**EXERCISE TASK 1:** What three words does the Darry's House interview use to describe the space?

**TEXT:**
Part Studio, Part Stage, Part Burger Shop,
Welcome to Darry’s house!

What started two years ago as a creative space was never meant to be a burger shop. It was designed as an open room for like-minded people - writers, agencies, founders, performers, to come in and do what they love. Over time, the community shaped the space into what it is today: part studio, part co-working hub, part stage, and eventually, a food brand. At its core, it remains what it always was: a shared space for people building something of their own.

Was the idea born from a personal experience or a gap you saw in some way somewhere?
It was a bit of both. I don’t really think of creation in terms of market gaps or business size. My instinct is always ‘does the community actually need this?’
When I was working in the creative and research space, I often worked out of cafés, took meetings there, even tried recording sound bites and edits. While those spaces were lovely, they weren’t built for an efficient or truly productive creative process. That’s when I realised there was a need.
How would you describe “Darry’s House” in three words?
Inclusive, safe, and genuinely useful.
What have been the biggest tensions in running something that is both commercially viable and creatively experimental?

**DATA TO USE:**
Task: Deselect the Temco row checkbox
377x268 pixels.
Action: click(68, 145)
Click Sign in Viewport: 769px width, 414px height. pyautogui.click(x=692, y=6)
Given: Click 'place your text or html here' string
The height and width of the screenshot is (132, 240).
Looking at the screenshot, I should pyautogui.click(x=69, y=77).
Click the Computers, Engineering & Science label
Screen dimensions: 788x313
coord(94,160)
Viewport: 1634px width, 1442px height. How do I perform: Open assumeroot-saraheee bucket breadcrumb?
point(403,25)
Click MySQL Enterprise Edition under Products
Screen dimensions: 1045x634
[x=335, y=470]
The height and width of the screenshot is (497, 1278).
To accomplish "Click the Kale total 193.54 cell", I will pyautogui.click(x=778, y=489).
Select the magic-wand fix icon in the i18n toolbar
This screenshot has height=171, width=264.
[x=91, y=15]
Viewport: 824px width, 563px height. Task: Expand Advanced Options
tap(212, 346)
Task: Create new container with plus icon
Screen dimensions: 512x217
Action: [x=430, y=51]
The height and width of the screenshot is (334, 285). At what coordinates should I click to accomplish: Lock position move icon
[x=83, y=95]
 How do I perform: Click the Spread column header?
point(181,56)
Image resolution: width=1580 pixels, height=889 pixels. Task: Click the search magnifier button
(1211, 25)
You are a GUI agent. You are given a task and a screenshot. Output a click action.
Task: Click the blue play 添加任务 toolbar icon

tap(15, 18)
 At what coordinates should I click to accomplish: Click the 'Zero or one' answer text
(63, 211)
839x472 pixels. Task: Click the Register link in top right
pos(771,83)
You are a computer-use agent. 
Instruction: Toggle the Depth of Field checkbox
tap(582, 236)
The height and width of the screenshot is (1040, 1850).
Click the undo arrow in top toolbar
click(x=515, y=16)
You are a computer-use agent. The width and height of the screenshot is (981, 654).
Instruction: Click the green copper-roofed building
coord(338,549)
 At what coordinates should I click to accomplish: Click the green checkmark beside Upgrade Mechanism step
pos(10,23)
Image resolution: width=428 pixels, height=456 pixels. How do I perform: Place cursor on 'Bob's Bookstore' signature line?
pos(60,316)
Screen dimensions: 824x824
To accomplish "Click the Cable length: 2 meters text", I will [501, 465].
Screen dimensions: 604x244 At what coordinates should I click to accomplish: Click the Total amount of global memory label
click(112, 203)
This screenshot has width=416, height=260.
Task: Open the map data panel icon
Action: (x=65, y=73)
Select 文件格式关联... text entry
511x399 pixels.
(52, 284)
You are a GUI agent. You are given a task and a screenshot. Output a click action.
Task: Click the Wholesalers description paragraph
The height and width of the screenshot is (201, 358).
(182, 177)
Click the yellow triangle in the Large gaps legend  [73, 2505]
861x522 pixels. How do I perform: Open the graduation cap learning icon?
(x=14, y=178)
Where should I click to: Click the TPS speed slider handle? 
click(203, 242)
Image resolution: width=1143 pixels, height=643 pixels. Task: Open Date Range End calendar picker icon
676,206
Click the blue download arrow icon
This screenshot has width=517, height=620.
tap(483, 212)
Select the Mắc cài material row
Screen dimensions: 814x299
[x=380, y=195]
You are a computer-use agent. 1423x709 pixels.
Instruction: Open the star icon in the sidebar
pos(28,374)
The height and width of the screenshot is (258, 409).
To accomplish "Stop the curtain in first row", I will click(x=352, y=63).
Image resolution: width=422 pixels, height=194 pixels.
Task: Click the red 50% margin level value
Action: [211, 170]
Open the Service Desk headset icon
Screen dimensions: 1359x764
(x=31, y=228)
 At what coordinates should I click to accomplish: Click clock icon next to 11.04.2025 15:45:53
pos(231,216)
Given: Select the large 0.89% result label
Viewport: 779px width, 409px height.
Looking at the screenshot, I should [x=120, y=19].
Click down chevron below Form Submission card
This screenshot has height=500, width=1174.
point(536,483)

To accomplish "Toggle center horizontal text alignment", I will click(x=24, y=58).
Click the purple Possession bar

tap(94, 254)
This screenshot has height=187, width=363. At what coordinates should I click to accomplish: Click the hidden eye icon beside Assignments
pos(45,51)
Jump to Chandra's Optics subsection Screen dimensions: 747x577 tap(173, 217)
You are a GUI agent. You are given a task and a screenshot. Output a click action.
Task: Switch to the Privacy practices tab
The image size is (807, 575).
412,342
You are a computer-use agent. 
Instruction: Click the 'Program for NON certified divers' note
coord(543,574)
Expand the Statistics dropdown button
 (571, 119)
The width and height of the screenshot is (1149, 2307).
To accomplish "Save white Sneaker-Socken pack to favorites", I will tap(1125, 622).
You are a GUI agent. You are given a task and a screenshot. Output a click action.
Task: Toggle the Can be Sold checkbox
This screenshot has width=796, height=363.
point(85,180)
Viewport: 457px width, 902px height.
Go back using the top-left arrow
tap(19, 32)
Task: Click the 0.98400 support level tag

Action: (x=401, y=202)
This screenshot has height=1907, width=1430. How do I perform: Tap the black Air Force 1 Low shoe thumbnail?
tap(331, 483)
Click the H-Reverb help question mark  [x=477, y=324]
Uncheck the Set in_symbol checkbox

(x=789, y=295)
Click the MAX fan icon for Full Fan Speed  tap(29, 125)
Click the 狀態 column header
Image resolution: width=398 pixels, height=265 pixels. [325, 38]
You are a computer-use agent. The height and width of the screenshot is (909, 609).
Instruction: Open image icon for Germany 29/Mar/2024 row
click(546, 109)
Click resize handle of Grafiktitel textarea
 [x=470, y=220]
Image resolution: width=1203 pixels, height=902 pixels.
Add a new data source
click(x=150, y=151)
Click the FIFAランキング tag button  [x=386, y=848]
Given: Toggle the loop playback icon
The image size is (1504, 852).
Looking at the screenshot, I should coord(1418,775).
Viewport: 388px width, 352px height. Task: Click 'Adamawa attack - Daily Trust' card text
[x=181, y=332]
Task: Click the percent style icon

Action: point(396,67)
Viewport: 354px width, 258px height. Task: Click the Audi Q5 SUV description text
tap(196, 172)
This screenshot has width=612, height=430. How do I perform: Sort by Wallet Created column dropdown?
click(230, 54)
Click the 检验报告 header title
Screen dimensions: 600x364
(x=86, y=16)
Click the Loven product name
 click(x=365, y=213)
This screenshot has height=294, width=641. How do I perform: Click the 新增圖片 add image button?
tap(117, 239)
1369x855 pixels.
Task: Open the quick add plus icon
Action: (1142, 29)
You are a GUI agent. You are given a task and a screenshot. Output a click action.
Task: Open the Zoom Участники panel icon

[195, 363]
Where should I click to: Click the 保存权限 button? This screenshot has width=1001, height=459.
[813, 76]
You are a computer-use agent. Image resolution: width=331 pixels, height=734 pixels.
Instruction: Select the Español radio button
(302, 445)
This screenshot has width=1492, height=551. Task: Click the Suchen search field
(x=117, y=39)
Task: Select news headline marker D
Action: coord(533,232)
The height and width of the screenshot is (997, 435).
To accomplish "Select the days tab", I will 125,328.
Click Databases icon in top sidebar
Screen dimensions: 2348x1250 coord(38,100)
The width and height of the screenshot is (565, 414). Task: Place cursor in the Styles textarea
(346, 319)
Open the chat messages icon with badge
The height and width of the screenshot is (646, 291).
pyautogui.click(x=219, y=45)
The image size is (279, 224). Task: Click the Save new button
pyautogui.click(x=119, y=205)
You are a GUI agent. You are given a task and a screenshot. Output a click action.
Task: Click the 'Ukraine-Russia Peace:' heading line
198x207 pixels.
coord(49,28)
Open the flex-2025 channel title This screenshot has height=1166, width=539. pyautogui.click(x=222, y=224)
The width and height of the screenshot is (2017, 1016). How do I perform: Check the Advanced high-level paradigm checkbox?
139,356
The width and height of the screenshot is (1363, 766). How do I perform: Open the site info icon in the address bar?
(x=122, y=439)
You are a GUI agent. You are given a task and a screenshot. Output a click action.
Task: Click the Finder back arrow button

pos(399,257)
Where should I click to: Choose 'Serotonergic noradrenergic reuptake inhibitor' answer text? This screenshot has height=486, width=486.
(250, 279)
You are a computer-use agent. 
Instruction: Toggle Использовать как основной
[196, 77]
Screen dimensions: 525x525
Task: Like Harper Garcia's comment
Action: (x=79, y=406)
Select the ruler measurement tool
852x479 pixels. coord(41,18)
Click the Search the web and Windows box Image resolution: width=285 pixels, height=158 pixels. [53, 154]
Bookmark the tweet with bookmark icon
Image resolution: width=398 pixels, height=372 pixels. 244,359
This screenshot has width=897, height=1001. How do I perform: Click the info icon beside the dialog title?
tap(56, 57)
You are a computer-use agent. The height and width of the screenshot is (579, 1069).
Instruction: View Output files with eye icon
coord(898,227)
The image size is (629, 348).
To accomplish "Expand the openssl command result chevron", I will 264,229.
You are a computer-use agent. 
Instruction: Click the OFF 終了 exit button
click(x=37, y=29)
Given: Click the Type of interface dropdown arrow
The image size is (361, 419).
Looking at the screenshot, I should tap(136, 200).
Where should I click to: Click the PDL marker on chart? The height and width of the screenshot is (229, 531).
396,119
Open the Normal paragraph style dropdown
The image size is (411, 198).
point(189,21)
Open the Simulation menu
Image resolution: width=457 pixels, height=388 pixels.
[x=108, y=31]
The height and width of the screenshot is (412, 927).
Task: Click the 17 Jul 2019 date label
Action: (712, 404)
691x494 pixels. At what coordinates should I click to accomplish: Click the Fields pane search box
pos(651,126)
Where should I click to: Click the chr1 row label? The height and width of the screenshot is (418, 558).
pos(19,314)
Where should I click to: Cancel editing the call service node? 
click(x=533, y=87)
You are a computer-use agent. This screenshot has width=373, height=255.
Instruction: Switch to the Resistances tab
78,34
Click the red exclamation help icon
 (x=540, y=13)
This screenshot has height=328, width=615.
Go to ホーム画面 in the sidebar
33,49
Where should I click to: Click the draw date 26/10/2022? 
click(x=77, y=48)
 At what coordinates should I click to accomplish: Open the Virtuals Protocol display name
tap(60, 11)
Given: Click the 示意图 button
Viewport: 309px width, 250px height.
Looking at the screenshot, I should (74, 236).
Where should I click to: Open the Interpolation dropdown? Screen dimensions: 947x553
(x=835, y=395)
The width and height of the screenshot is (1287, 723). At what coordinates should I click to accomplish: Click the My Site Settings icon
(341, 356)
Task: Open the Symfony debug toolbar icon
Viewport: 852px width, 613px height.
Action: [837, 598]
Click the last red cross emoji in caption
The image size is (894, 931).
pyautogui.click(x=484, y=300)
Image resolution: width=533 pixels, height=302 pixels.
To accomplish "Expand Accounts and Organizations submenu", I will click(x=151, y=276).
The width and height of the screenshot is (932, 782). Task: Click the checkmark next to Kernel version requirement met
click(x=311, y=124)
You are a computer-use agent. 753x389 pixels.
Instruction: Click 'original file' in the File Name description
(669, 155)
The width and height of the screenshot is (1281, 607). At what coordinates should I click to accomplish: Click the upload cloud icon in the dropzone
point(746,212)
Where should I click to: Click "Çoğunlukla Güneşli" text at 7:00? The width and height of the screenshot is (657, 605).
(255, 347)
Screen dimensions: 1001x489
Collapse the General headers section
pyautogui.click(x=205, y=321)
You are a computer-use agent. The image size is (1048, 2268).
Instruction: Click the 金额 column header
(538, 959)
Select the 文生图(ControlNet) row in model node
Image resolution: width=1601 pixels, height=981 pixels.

**EXERCISE TASK 2:** Reproduce the rows from the line holding "Image resolution: width=1143" to the line holding "Looking at the screenshot, I should [x=120, y=19].", inclusive.

**CORRECT RESPONSE 1:** Inclusive, safe, and genuinely useful.

**CORRECT RESPONSE 2:**
Image resolution: width=1143 pixels, height=643 pixels. Task: Open Date Range End calendar picker icon
676,206
Click the blue download arrow icon
This screenshot has width=517, height=620.
tap(483, 212)
Select the Mắc cài material row
Screen dimensions: 814x299
[x=380, y=195]
You are a computer-use agent. 1423x709 pixels.
Instruction: Open the star icon in the sidebar
pos(28,374)
The height and width of the screenshot is (258, 409).
To accomplish "Stop the curtain in first row", I will click(x=352, y=63).
Image resolution: width=422 pixels, height=194 pixels.
Task: Click the red 50% margin level value
Action: [211, 170]
Open the Service Desk headset icon
Screen dimensions: 1359x764
(x=31, y=228)
 At what coordinates should I click to accomplish: Click clock icon next to 11.04.2025 15:45:53
pos(231,216)
Given: Select the large 0.89% result label
Viewport: 779px width, 409px height.
Looking at the screenshot, I should [x=120, y=19].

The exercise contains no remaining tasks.